American curator, author and media artist

Rita Gonzalez is an American curator, author and media artist. She is the head of the contemporary art department at Los Angeles County Museum of Art (LACMA), an institution she has worked at since 2004. Many of her curatorial projects involve under-recognized Latinx and Latin American artists.

==Early life and education==
Gonzalez grew up in Whittier, California, studied at University of California, Santa Cruz (UCSC), University of California, San Diego (UCSD), and completed P.h.D. coursework in the University of California, Los Angeles (UCLA) film, television and digital media program on topics related to representation of Chicano art in contemporary art discourse.

In 2018, Gonzalez participated in the Center for Curatorial Leadership program, with Anne Pasternak as her mentor at the Brooklyn Museum.

==Career==
From 1997 to 1999, Gonzalez served as the Lila Wallace Curatorial Fellow at the Museum of Contemporary Art San Diego.

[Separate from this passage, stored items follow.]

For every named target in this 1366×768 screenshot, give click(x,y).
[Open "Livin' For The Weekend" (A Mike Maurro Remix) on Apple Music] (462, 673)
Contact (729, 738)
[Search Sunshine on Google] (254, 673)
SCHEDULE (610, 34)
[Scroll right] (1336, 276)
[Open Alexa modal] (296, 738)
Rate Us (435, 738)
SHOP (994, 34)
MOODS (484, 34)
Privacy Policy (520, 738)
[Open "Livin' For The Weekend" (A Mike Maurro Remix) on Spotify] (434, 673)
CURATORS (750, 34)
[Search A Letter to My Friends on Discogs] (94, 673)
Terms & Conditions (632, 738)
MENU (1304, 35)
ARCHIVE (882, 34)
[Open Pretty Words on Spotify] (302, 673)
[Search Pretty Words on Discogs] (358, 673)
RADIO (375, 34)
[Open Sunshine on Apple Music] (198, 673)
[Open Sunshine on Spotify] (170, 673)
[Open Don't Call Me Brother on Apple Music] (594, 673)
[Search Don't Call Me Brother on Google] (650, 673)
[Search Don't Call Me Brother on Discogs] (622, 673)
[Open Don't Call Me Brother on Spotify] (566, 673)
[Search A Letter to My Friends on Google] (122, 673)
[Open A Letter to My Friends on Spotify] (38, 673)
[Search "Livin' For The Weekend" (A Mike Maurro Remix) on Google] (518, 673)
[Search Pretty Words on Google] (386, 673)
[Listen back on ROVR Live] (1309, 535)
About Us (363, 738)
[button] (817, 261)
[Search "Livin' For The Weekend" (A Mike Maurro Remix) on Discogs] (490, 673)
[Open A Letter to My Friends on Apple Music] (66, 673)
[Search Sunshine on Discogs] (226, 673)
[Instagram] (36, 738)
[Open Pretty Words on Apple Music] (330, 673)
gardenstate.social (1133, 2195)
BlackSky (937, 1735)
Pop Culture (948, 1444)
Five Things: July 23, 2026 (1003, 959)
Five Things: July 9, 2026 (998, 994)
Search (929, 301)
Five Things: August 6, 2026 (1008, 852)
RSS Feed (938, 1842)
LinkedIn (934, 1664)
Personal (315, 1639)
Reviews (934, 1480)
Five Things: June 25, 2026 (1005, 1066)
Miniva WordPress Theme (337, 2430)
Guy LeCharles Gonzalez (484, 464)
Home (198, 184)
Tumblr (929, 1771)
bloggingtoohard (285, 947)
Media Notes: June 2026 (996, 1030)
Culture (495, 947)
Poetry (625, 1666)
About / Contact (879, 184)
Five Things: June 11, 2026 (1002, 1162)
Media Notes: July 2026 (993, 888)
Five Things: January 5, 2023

Gonzalez's curatorial oeuvre at LACMA includes Phantom Sightings: Art after the Chicano Movement (2008), Asco: Elite of the Obscure, A Retrospective, 1972–1987 (2011), L.A. Exuberance: New Gifts by Artists (2016), and A Universal History of Infamy (2018), a collaboration with José Luis Blondet and Pilar Tompkins Rivas.

In 2017, Gonzalez served on the jury for the stand prizes of Frieze Art Fair.